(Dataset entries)

* * * * * * * * *

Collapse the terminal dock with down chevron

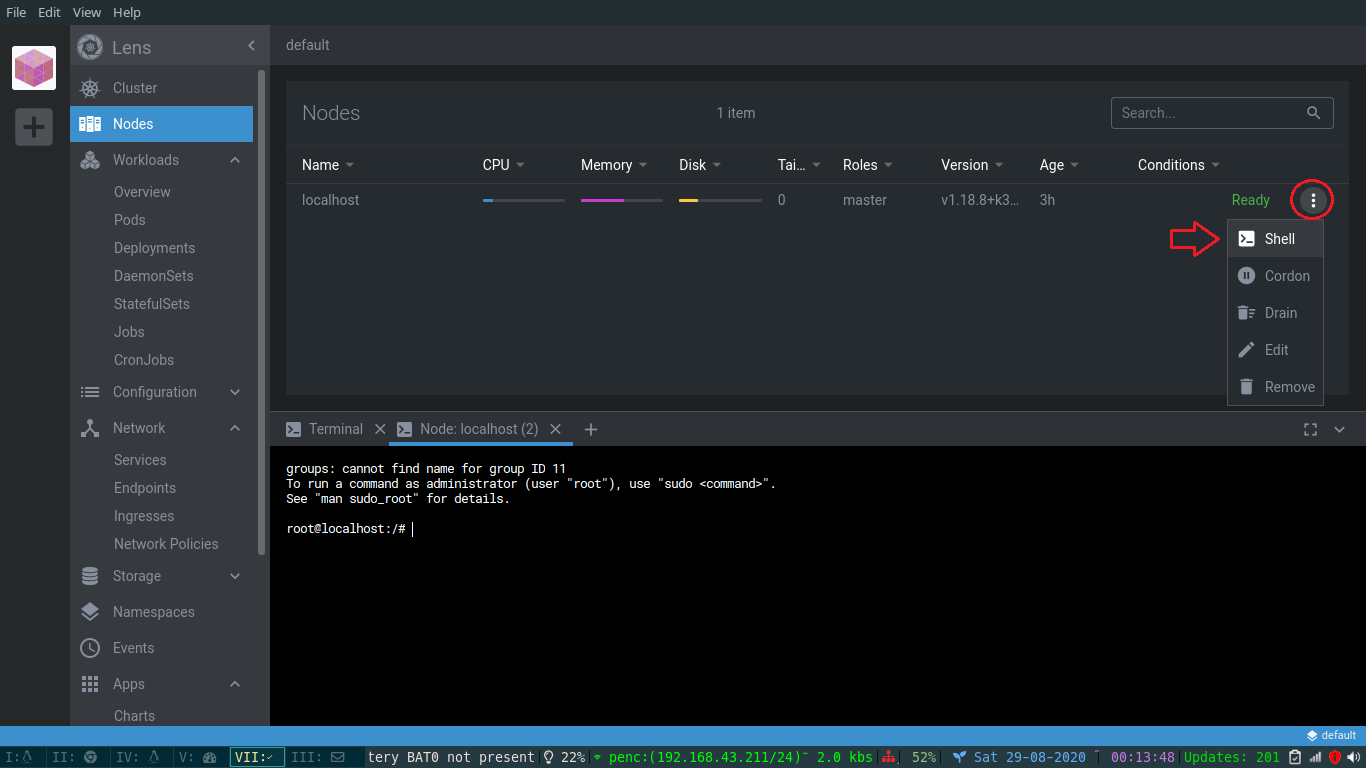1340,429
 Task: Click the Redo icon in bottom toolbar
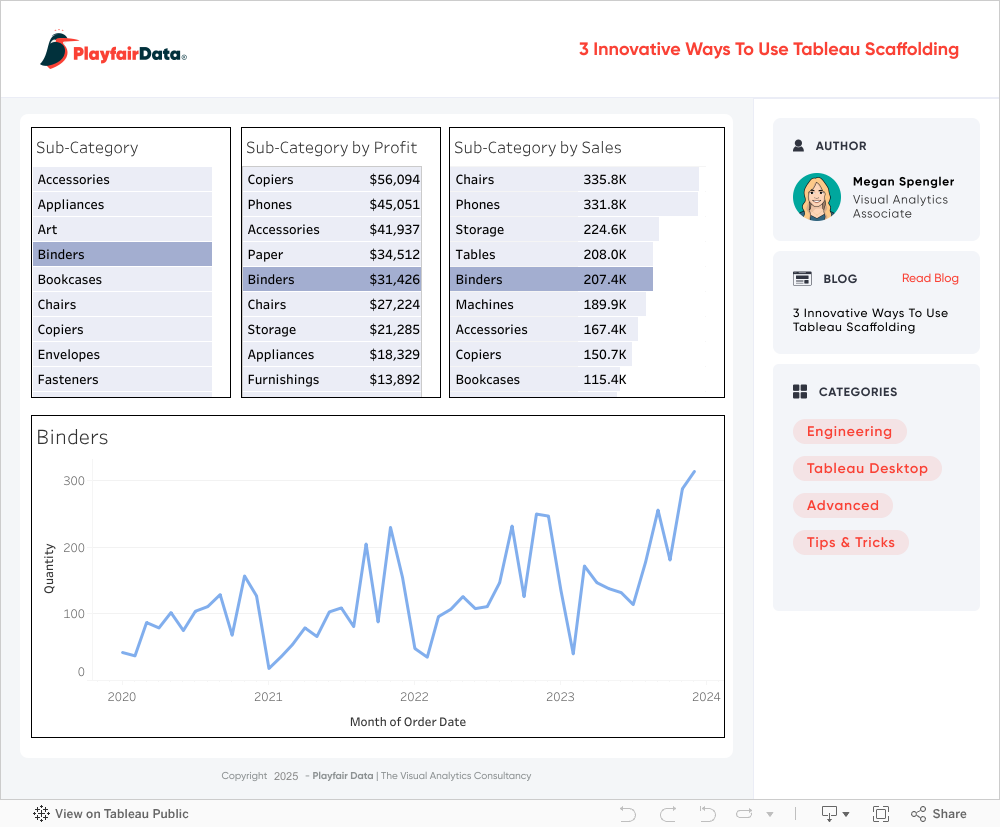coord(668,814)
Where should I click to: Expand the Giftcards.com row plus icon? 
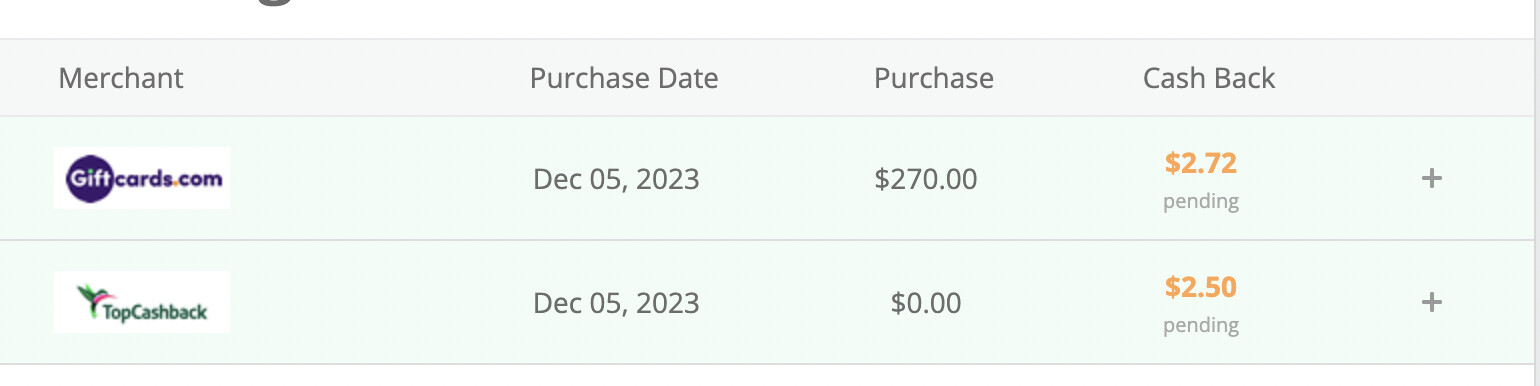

* * * * * * * * *

◆ Task requirements
Please repeat every record above exactly, but leave out the pictures.

◆ Reply to the task
Collapse the terminal dock with down chevron

1340,429
 Task: Click the Redo icon in bottom toolbar
coord(668,814)
Where should I click to: Expand the Giftcards.com row plus icon? 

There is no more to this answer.